**Excerto citado**:

%%

15. Deste modo, o referido bem imóvel adveio, novamente, à propriedade da sociedade extinta, em 03/12/2019, com base na anulação da referida venda.


16. Verificou-se, assim, a existência de um activo superveniente à extinção da sociedade, o qual não foi sujeito a partilha entre os sócios da sociedade extinta, em sede da sua liquidação.


17. No caso em apreço, aquele activo superveniente já foi reduzido a dinheiro, faltando, agora, proceder à partilha do mesmo (saldo remanescente do produto da venda judicial do imóvel nestes autos de execução).


18. A existência de activo superveniente da sociedade extinta vem regulamentada no artigo 164.º do Código das Sociedades Comerciais.


19. Nestes termos, os antigos sócios adquirirem, por sucessão, os débitos e créditos da sociedade extinta.


20. Aqui chegados, concluímos que a única forma que a lei prevê para distribuir o produto da venda judicial do daquele imóvel pelos ex-sócios (activo superveniente à extinção) é a partilha adicional e não uma liquidação adicional, sendo certo que nem um, nem outro, está dependente de registo comercial.


21. A este propósito, dispõe o artigo 166º do Código das Sociedades Comerciais que “os actos relativos à sociedade estão sujeitos a registo e publicação nos termos da lei respectiva”, remetendo assim este normativo legal para o Código de Registo Comercial.


22. Assim, após análise dos artigos 3º, 9º, 10º e 15º do Código de Registo Comercial, verificamos que, após a extinção da sociedade, aquele normativo legal, não prevê a possibilidade de se requerer o “registo de liquidação adicional”, imposto aos executados, no despacho que ora se recorre e também não faz parte desse elenco, o registo de “partilha adicional”, o que nos leva a concluir que tais actos não estão sujeitos a registo, atento o principio da tipicidade.

%%

**Material fornecido**:
%%

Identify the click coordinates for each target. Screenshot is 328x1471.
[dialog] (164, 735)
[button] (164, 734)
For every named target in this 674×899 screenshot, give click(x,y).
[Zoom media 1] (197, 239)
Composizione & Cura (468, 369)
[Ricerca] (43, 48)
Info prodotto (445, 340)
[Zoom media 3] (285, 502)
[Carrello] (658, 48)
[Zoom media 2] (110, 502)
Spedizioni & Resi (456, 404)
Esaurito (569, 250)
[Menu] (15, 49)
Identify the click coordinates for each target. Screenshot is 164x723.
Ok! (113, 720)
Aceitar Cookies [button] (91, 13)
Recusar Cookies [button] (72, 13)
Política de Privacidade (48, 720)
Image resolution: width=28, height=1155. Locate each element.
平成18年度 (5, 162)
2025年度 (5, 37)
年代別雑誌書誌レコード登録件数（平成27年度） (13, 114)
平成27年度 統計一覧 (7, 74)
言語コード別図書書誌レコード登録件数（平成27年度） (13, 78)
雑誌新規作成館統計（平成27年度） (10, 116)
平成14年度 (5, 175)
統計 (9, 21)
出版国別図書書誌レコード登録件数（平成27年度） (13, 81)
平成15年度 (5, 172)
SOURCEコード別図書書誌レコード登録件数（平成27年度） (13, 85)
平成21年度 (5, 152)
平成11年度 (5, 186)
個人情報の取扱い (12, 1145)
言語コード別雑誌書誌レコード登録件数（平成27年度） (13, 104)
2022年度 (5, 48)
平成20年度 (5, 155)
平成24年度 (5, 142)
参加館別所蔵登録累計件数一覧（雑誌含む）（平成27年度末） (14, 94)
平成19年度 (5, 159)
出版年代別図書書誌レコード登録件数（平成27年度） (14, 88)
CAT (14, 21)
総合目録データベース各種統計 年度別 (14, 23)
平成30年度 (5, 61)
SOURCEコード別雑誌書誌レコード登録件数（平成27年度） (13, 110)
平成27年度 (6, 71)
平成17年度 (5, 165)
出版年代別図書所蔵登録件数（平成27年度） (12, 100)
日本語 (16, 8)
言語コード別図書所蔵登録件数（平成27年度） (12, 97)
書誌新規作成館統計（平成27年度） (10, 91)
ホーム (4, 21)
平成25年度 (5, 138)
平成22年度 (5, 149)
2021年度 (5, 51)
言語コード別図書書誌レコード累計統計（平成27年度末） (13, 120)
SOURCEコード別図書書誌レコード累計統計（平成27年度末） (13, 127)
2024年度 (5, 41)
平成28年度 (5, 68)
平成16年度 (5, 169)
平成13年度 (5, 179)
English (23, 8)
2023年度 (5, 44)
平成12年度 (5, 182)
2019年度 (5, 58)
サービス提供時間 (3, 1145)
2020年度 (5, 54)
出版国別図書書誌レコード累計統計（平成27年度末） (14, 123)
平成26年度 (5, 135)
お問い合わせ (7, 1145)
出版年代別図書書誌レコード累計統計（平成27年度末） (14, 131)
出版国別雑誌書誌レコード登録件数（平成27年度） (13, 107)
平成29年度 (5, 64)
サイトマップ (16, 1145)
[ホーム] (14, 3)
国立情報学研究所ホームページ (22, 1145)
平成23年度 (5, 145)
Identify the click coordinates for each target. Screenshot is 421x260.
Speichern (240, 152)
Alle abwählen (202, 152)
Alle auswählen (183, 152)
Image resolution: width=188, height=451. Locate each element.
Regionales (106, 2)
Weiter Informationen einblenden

%%

**O que fazer**: Transcreva sem alterações o trecho do excerto citado que vai de “16. Verificou-se, assim, a” a “autos de execução).”.

**Resposta esperada**:
16. Verificou-se, assim, a existência de um activo superveniente à extinção da sociedade, o qual não foi sujeito a partilha entre os sócios da sociedade extinta, em sede da sua liquidação.


17. No caso em apreço, aquele activo superveniente já foi reduzido a dinheiro, faltando, agora, proceder à partilha do mesmo (saldo remanescente do produto da venda judicial do imóvel nestes autos de execução).